I saw an old friend recently and he wrote me, saying I must have good news. In parenthesis: book? I don’t have a book. That it to say, old friend, I don’t have a full-length book—real book, as my mother says—poetry or novel, published.

But I do have news, good news, old friend, the best I have ever had. I do.

I write here so friends don’t have to call every day (though I certainly don’t mind if they do!), to start or reenergize my writing day, and to talk about new projects. I am wary of the internet, though—its speed, its lack of tone. I am wary of bragging. I am very wary of strangers, though I have met some great ones who have ceased being strangers (hi cornshake!), and I am touched by some of the comments people leave. I am wary of anonymity. But something has to be said. I have come to New York. I have come to New York to stay. I have come to New York because I have come to love a New Yorker.

Okay, I’m not sure if I fit in in New York. I don’t want to be on TV. I don’t want to be famous. I don’t want to lose five pounds. I know I have obligations elsewhere (don’t worry, colleagues and teachers; I’ll do them; you can count on me for workshop), but the truth is, I have to be here. I have to be here. There are butterflies in Times Square, and five white balloons, and a double yolk egg. I have to be here. My heart is here.

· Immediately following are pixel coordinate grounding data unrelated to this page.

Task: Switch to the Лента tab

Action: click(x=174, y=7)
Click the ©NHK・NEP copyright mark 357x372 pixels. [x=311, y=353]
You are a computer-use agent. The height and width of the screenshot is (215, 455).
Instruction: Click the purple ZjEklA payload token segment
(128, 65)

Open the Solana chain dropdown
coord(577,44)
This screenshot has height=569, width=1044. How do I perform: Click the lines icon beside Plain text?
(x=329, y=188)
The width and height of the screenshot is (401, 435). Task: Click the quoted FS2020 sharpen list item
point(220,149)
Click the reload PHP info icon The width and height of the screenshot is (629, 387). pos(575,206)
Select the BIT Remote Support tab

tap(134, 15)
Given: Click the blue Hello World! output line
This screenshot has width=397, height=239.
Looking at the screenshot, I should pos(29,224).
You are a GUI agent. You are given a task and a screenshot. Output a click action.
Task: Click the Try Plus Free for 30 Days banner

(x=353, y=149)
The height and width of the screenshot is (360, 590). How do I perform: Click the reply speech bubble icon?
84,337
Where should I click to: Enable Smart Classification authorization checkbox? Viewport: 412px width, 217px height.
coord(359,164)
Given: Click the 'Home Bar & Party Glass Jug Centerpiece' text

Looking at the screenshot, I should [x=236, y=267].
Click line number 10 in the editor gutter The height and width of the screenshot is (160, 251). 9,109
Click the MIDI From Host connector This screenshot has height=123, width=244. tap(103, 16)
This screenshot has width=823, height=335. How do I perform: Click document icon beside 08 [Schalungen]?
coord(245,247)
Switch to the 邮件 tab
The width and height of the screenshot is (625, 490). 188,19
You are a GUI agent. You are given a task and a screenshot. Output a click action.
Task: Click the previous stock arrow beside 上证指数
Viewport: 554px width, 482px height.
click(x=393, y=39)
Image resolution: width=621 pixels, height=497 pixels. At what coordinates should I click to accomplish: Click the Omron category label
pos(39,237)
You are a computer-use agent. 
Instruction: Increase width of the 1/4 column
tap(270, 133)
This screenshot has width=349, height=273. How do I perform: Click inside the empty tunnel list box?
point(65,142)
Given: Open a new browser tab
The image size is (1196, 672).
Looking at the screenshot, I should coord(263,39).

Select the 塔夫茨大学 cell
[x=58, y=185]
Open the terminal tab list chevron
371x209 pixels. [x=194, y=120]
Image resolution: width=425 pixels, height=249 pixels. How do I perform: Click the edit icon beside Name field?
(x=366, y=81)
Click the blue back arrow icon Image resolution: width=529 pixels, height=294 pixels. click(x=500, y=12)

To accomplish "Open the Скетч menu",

For the last six years, I have been preoccupied with not having something, and that something—of all the things in the world—was a book. And I was sad, that I had been writing and publishing for so long (and when I mean long, I mean it; I didn’t come to writing in college or high school or elementary school; I came to it at birth; ask my mother). And I was sad that many of the poetry books I read were not very good. By good, I mean interesting, new, surprising, smart, and alive. And I was sad that many books being published had rumors behind them, rumors of nepotism and deceit. And I was sad that some of the writers I met were anxious and unkind.

This picture was taken at Alcatraz, which is the most beautiful island I have ever seen. The view is for miles. The water is pale blue, like eyes. There are birds, wind, white trees. The city is distant, a cloud city, a floating city.

And all the men on the island saw it through a window.

For years, I have felt like I have been seeing the city through a window. It’s lovely, but I’m inside. What am I doing over here.

I thought if I moved enough times, thought if I published in enough magazines, thought if I won enough prizes. No way. I didn’t need an absent lover to write to, I didn’t need anger or hurt, I didn’t need a favor, I needed you. Not to write to, though I do that, but to come home to.

Now my disappointment at not having a book is different; it’s wanting to feed my family. It’s wanting to help provide for the most important person in the world. And it’s not disappointment, it’s will. It is a different kind of urgency. It is one that can lift cars. It is one that I think will finally propel me into doing what I need to do, into accomplishing what I have always wanted to accomplish. It’s more than me now. I know who I will love. I know who I will wake up beside. I know what makes my heart beat now. Now it’s time to sell a story that will help us live.